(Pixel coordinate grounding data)
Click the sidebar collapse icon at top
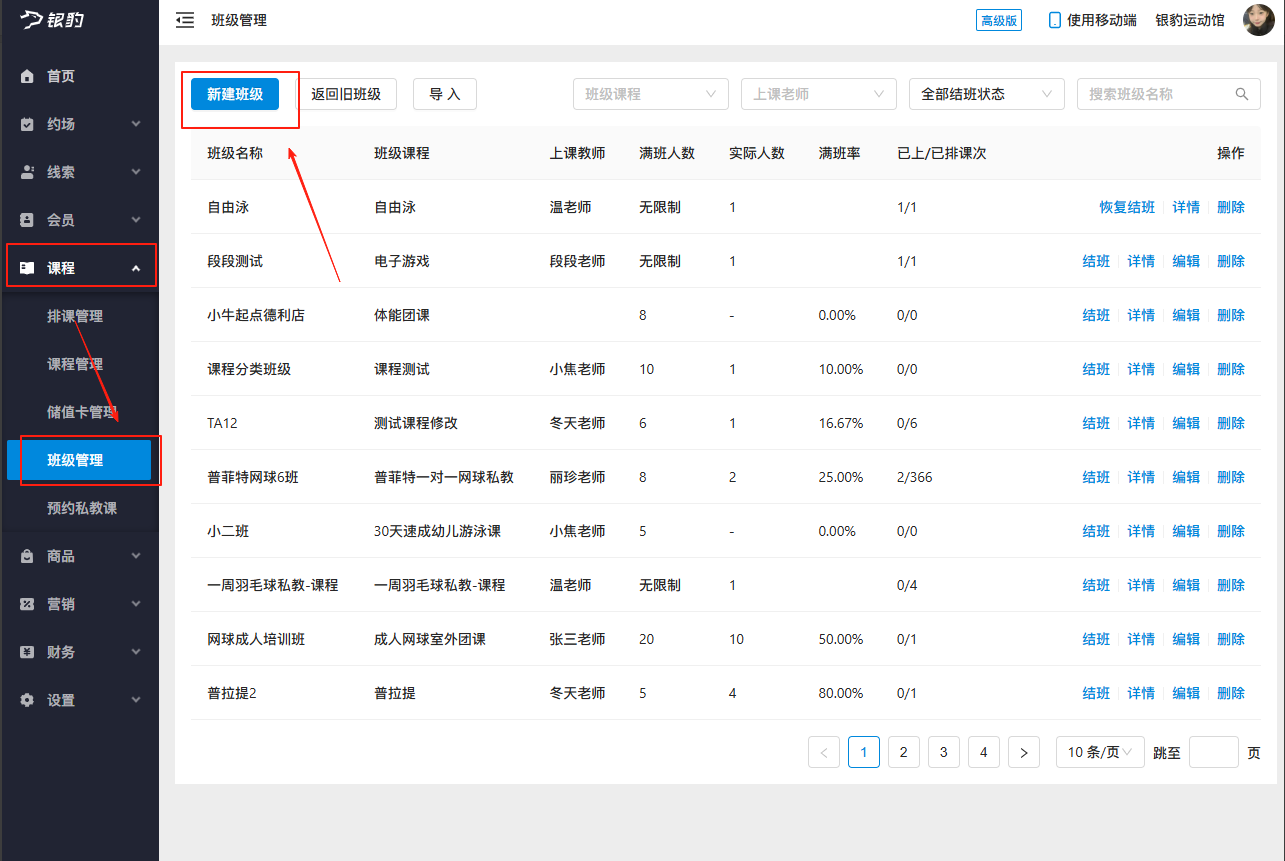The height and width of the screenshot is (861, 1285). pyautogui.click(x=184, y=19)
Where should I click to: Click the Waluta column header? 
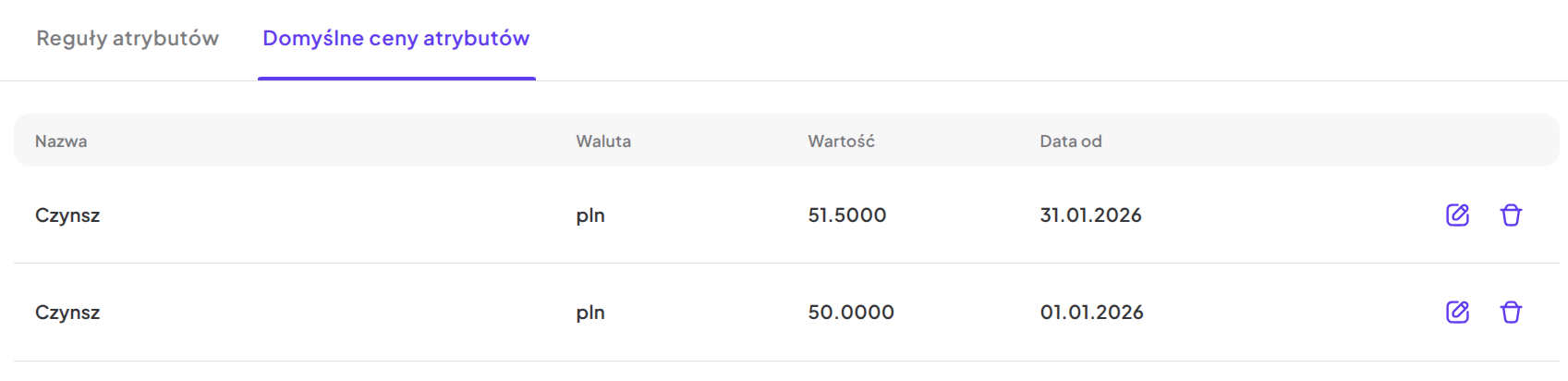tap(603, 141)
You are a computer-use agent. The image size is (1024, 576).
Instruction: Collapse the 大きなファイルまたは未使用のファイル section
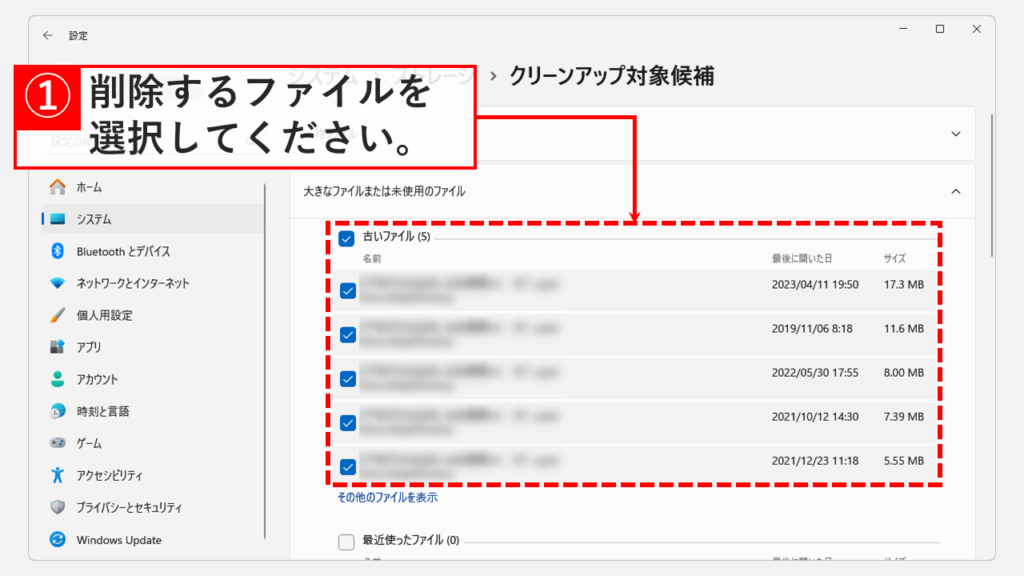pyautogui.click(x=955, y=191)
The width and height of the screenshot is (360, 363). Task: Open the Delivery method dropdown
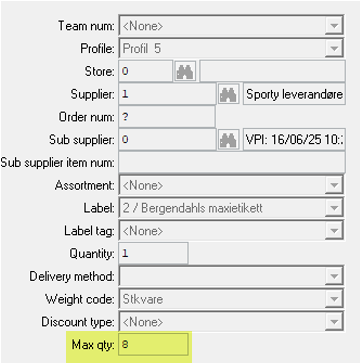click(333, 276)
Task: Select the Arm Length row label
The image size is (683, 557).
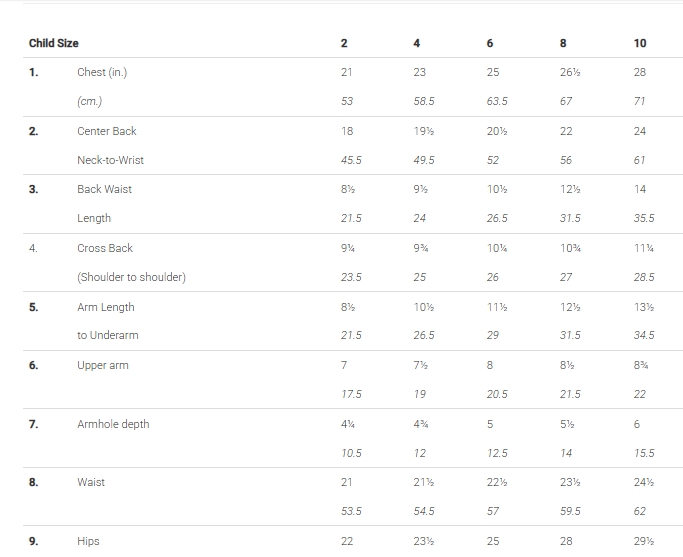Action: (x=106, y=307)
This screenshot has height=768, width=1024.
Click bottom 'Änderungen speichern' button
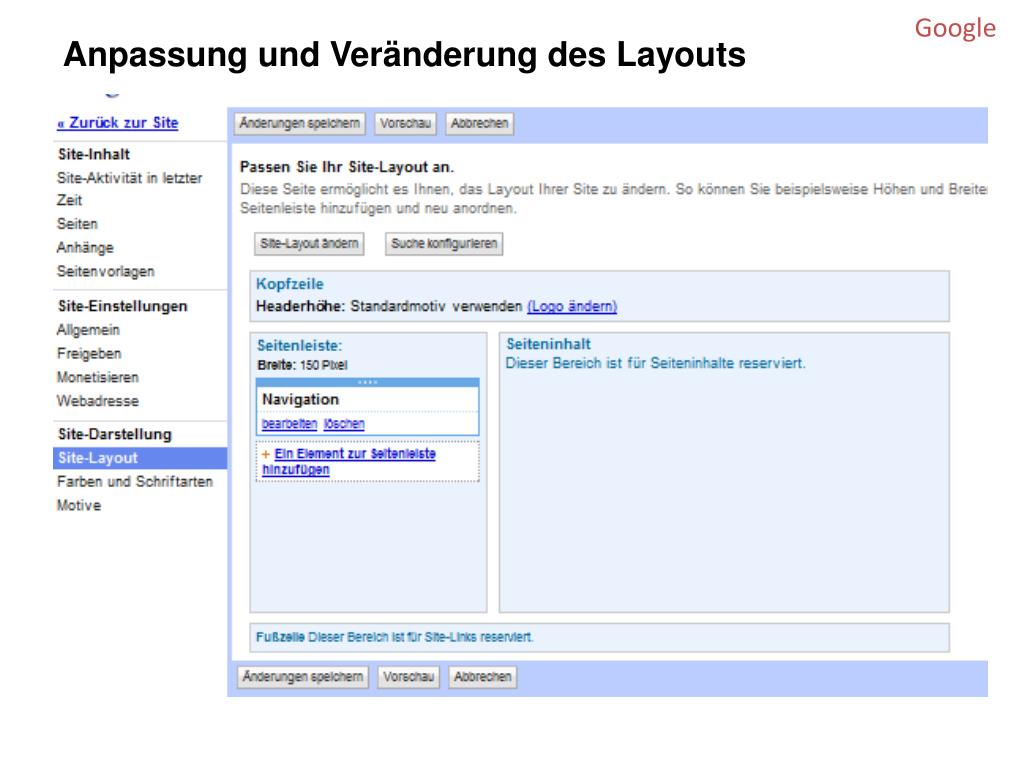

• **ASSIGNED TASK**: Exclude the pictures and give back the rest of the data above exactly as written.

• **REPLY TO THE EXERCISE**:
Click the sidebar collapse icon at top
The height and width of the screenshot is (861, 1285). pyautogui.click(x=184, y=19)
Where should I click to: Click the Waluta column header? 
tap(603, 141)
You are a computer-use agent. The image size is (1024, 576).
Instruction: Collapse the 大きなファイルまたは未使用のファイル section
pyautogui.click(x=955, y=191)
The width and height of the screenshot is (360, 363). Task: Open the Delivery method dropdown
click(333, 276)
Task: Select the Arm Length row label
The image size is (683, 557).
Action: (x=106, y=307)
This screenshot has height=768, width=1024.
Click bottom 'Änderungen speichern' button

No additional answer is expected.